Oakland Career Criminal Gets Stiff Sentence On Crack Conviction
SAN FRANCISCO (CBS SF) - A 24-year-old Oakland drug dealer has been sentenced in federal court in San Francisco to 13 years and four months in prison for selling cocaine.
Demario McDaniels pleaded guilty before U.S. District Judge William Alsup in January to one count of selling 1.9 ounces of crack cocaine to a federal undercover agent in downtown Oakland last year.
He was sentenced by Alsup on Wednesday.
Because McDaniels was defined as a career offender, with four previous felony drug convictions, his conviction carried a mandatory minimum sentence of 10 years in prison.
The previous convictions were for possessing or selling marijuana, valium and cocaine.

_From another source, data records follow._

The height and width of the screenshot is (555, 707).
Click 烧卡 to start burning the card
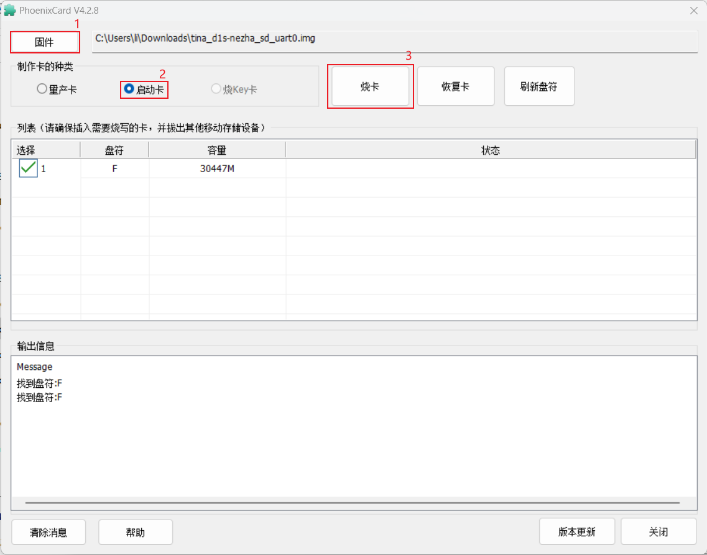coord(371,86)

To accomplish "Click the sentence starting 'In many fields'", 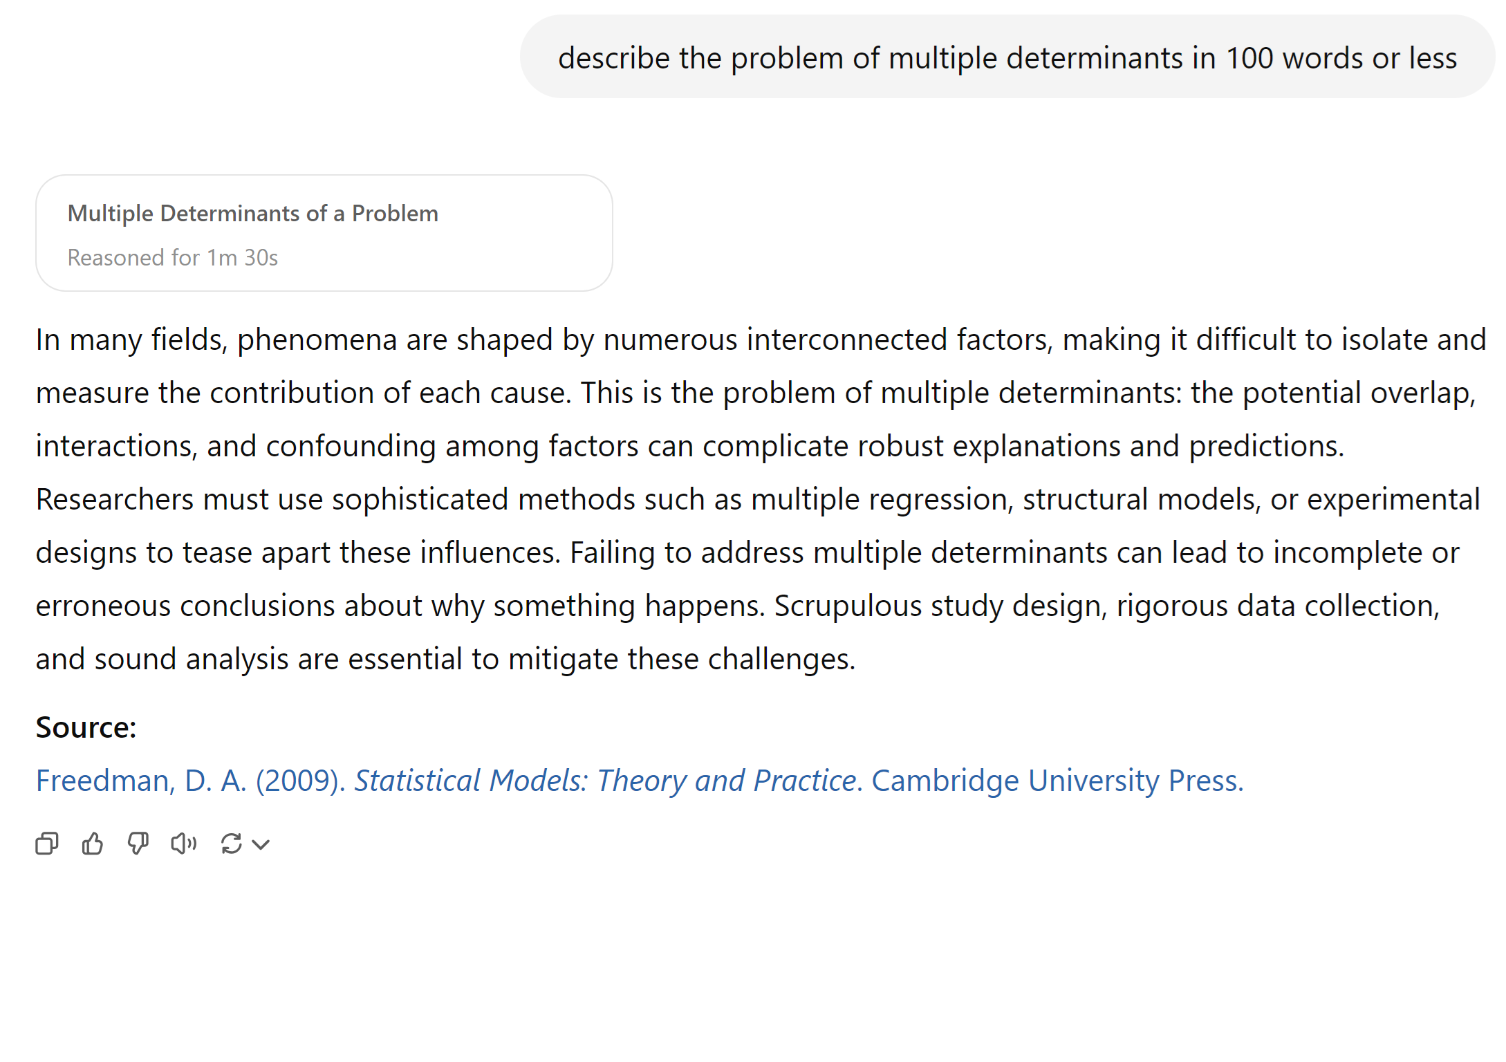I will (x=415, y=339).
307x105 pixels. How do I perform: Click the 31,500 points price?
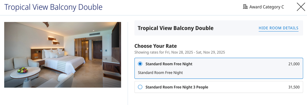click(x=294, y=87)
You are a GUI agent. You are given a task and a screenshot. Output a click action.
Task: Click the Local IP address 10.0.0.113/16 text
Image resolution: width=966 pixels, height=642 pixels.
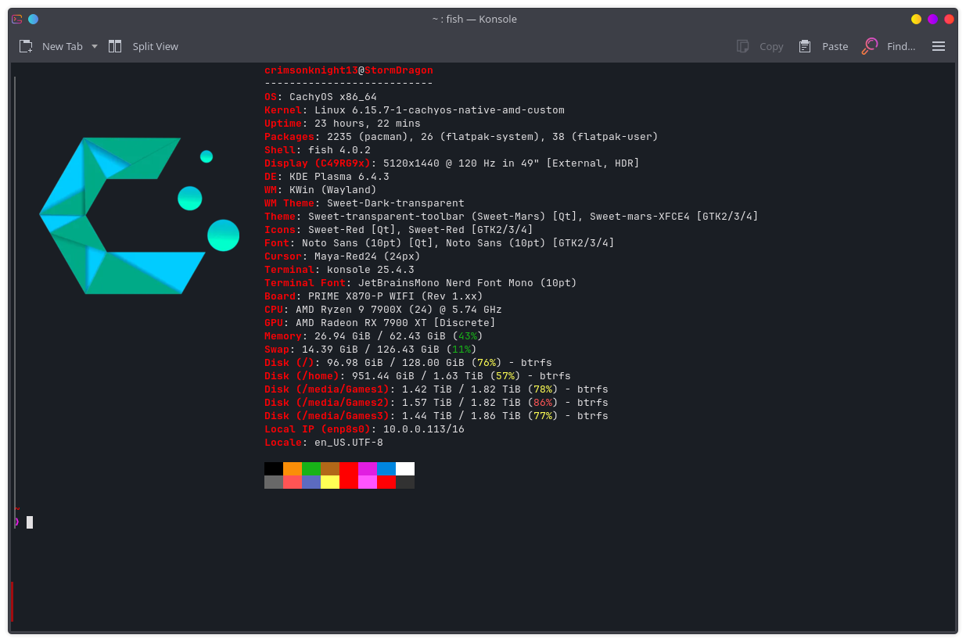pos(424,429)
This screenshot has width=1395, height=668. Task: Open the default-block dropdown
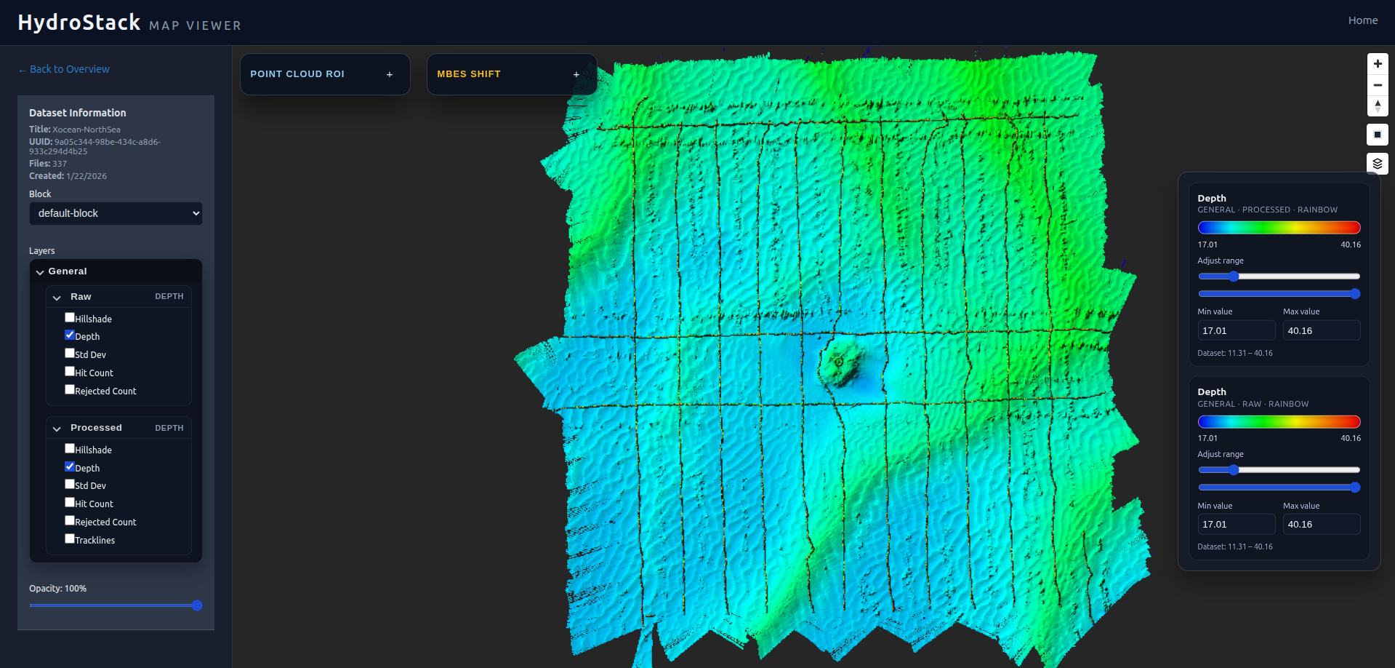pos(116,213)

The sentence was halfway between the minimum 10-year sentence requested by McDaniels' defense attorneys and a 17-year penalty sought by prosecutors.
Defense attorneys argued that the sentence should take into account McDaniels' youth, his untreated cocaine addiction and a difficult childhood in which his father was addicted to heroin and his mother suffered a brain aneurysm when he was 11.
Prosecutors urged the judge to consider to McDaniels' previous record and "the effects that his acts have on impoverished neighborhoods."
Steven Herkins, chief of the regional office of the U.S. Bureau of Alcohol, Tobacco, Firearms and Explosives, said Thursday, "This lengthy prison sentence will remove a dangerous criminal who has plagued our neighborhoods by selling drugs."
McDaniels was indicted last year on three counts of selling cocaine to undercover agents and one count of possessing the drug.
Prosecutors dismissed three of the charges in exchange for MdDaniels' guilty plea to one count.